TASK BRIEF: Copy out word for word every line of the records below, from the line containing "Given: Clear the search field with the X icon" down to the line containing "Maximize chat panel", both of those included.

[Data listing]
—————
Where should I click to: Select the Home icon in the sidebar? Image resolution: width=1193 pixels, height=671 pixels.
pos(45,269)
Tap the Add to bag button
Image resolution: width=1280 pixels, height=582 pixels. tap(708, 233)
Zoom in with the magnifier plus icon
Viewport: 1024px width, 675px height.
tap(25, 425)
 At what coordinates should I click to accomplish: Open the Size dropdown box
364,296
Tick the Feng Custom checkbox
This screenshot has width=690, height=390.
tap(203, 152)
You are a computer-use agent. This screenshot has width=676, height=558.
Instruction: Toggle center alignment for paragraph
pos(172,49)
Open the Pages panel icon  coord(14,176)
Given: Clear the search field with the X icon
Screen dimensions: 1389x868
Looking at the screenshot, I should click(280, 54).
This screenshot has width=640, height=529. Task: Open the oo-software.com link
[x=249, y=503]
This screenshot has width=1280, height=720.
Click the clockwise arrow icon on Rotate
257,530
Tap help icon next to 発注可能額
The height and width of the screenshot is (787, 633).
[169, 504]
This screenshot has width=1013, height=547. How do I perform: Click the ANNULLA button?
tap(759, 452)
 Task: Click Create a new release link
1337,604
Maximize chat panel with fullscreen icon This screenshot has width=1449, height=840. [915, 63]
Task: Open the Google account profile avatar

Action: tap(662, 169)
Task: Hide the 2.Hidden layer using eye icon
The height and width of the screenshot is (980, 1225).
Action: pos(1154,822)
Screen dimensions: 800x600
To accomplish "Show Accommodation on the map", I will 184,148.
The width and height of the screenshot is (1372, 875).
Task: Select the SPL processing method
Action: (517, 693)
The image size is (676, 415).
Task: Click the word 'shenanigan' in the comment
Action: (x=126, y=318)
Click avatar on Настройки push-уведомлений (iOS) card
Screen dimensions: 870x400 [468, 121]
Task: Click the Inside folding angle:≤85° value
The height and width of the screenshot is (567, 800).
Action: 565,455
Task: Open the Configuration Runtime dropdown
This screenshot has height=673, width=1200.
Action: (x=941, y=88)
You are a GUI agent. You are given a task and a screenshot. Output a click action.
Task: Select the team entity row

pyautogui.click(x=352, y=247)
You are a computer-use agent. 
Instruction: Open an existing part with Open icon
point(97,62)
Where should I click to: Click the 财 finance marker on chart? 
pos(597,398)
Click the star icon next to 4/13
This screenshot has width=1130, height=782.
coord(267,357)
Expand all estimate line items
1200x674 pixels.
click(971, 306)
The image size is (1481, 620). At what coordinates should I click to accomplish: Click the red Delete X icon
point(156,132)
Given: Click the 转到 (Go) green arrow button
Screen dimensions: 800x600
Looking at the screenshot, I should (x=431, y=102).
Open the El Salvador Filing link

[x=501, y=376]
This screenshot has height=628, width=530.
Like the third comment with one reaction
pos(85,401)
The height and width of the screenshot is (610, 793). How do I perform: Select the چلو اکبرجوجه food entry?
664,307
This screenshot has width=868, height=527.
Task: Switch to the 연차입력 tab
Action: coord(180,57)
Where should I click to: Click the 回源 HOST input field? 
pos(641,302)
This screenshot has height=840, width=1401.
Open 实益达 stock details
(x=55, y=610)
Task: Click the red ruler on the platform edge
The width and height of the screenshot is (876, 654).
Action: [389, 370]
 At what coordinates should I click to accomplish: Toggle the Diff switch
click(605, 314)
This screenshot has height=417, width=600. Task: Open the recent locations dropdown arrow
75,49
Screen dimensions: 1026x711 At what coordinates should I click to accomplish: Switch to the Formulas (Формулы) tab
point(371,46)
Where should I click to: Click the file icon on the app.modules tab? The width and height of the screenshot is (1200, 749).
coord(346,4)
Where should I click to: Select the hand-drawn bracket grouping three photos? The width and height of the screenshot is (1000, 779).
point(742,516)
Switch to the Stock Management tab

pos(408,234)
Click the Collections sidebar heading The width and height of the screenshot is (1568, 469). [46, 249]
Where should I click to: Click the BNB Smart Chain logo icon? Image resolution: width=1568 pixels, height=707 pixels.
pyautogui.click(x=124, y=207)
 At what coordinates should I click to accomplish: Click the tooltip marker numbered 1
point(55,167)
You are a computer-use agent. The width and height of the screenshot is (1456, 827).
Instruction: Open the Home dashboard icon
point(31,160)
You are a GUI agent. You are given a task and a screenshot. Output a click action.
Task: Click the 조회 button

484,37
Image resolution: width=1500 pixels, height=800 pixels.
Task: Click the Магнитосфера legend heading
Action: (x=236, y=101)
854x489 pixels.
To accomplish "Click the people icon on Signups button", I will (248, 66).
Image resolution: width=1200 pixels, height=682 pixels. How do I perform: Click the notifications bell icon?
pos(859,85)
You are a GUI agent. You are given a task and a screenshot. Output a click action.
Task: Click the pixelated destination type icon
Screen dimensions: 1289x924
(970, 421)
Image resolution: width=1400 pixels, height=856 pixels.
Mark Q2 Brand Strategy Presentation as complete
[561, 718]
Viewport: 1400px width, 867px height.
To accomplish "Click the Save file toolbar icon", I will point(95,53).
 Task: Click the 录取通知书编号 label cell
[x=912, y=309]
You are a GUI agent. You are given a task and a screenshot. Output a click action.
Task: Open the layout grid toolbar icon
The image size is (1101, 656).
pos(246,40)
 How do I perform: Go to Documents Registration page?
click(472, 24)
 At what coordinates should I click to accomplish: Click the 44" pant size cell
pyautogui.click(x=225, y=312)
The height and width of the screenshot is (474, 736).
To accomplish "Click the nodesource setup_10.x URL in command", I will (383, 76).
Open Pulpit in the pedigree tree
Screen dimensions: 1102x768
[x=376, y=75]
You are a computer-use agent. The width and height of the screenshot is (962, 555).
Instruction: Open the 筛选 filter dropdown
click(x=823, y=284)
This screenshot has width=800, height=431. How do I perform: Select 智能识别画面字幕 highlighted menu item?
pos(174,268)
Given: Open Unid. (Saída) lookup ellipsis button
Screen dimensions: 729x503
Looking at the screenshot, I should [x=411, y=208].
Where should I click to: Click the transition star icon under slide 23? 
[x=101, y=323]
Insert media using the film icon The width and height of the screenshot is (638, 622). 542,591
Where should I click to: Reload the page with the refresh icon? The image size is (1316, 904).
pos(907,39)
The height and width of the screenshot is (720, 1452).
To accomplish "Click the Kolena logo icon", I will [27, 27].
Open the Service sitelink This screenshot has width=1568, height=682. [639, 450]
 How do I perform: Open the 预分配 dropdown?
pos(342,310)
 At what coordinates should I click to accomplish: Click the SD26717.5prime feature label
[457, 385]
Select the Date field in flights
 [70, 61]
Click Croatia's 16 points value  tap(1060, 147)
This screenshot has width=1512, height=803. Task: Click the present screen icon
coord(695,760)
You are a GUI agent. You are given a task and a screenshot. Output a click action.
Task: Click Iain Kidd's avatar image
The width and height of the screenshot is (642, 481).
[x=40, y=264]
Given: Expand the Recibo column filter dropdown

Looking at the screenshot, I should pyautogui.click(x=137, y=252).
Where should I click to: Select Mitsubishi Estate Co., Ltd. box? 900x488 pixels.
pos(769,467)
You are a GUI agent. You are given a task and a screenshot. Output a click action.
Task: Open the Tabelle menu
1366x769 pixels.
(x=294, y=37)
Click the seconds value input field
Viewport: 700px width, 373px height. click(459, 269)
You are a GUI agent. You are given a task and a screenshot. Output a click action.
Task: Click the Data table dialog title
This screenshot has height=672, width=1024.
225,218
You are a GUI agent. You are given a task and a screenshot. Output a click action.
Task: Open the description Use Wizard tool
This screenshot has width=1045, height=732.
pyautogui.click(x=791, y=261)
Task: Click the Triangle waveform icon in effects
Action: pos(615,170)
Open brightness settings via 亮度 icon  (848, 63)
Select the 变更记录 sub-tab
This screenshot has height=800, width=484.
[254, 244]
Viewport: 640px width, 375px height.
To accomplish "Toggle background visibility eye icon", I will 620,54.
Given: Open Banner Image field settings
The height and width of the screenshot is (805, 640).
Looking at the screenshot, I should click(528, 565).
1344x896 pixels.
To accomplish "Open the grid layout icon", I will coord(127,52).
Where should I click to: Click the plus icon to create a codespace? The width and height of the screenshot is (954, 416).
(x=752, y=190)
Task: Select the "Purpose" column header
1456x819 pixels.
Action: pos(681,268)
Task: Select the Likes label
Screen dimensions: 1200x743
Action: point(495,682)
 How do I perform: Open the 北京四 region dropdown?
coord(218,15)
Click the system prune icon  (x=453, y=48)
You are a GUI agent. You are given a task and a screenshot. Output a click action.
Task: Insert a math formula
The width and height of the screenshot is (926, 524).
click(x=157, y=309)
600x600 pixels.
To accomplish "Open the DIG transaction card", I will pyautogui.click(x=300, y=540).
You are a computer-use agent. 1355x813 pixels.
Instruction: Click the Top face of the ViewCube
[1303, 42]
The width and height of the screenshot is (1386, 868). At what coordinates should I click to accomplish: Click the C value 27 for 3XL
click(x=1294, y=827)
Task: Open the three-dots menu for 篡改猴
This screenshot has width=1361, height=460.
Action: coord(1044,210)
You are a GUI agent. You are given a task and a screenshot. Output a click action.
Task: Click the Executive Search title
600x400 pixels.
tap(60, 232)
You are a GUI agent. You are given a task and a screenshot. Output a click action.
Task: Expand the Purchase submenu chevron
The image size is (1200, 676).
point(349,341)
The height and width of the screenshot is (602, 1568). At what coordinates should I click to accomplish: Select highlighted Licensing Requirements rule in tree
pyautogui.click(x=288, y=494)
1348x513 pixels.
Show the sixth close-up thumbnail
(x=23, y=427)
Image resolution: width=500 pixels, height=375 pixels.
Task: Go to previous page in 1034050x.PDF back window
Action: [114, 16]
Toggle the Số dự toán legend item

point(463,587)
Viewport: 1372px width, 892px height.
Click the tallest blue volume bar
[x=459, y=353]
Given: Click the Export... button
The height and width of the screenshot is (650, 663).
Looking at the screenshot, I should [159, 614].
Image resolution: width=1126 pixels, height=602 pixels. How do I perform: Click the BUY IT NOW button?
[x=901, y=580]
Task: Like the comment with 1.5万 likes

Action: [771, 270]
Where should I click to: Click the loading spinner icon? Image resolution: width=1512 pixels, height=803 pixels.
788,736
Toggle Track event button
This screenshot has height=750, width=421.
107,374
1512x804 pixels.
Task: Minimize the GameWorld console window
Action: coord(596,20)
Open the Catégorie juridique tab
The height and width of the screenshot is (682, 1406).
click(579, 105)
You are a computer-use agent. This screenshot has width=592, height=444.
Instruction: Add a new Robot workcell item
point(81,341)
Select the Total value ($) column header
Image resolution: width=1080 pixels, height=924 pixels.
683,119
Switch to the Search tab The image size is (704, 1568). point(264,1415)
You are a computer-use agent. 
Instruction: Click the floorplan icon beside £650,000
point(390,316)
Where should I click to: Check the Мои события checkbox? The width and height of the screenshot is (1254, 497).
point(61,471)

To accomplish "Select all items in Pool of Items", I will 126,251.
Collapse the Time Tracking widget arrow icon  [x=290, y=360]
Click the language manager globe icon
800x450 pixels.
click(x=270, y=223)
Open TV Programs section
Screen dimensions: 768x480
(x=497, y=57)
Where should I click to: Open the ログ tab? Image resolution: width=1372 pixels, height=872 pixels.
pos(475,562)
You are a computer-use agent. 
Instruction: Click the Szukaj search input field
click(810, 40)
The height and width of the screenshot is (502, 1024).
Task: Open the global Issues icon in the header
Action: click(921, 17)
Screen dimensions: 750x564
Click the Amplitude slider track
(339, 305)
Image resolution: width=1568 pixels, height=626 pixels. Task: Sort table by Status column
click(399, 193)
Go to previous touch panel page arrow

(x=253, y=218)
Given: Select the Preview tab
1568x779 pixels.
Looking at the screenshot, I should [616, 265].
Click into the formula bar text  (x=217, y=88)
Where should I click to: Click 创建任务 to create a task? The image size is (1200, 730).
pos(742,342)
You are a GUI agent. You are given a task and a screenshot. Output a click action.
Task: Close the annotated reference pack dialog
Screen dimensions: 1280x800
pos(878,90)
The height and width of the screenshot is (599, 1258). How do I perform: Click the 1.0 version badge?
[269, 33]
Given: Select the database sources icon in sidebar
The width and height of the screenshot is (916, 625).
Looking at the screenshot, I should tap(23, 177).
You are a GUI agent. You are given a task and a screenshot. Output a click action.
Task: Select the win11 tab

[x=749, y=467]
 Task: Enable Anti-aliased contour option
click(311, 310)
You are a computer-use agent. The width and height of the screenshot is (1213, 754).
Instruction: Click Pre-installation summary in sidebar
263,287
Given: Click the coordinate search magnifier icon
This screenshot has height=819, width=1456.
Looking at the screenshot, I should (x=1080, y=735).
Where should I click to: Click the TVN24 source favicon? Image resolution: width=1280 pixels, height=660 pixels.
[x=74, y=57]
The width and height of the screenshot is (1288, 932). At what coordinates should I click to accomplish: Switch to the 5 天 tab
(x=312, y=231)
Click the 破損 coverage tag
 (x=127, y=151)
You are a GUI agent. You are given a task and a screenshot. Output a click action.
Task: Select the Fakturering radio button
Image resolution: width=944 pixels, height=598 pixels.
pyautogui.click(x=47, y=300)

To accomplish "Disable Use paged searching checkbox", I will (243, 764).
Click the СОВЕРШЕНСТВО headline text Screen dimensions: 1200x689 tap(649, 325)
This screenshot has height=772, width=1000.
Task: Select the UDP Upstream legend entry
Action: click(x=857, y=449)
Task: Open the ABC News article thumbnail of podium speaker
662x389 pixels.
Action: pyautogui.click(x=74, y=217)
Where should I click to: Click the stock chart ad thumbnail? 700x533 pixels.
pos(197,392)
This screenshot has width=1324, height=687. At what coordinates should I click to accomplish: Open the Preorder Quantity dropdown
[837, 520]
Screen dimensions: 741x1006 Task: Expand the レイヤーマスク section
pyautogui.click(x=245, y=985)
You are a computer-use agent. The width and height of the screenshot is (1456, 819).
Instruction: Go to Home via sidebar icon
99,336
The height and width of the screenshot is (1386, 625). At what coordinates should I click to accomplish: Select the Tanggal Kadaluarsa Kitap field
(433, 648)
—————
SOLUTION TO THE EXERCISE:
Given: Clear the search field with the X icon
Screen dimensions: 1389x868
Looking at the screenshot, I should click(280, 54).
This screenshot has width=640, height=529. Task: Open the oo-software.com link
[x=249, y=503]
This screenshot has width=1280, height=720.
Click the clockwise arrow icon on Rotate
257,530
Tap help icon next to 発注可能額
The height and width of the screenshot is (787, 633).
[169, 504]
This screenshot has width=1013, height=547. How do I perform: Click the ANNULLA button?
tap(759, 452)
 Task: Click Create a new release link
1337,604
Maximize chat panel with fullscreen icon This screenshot has width=1449, height=840. [915, 63]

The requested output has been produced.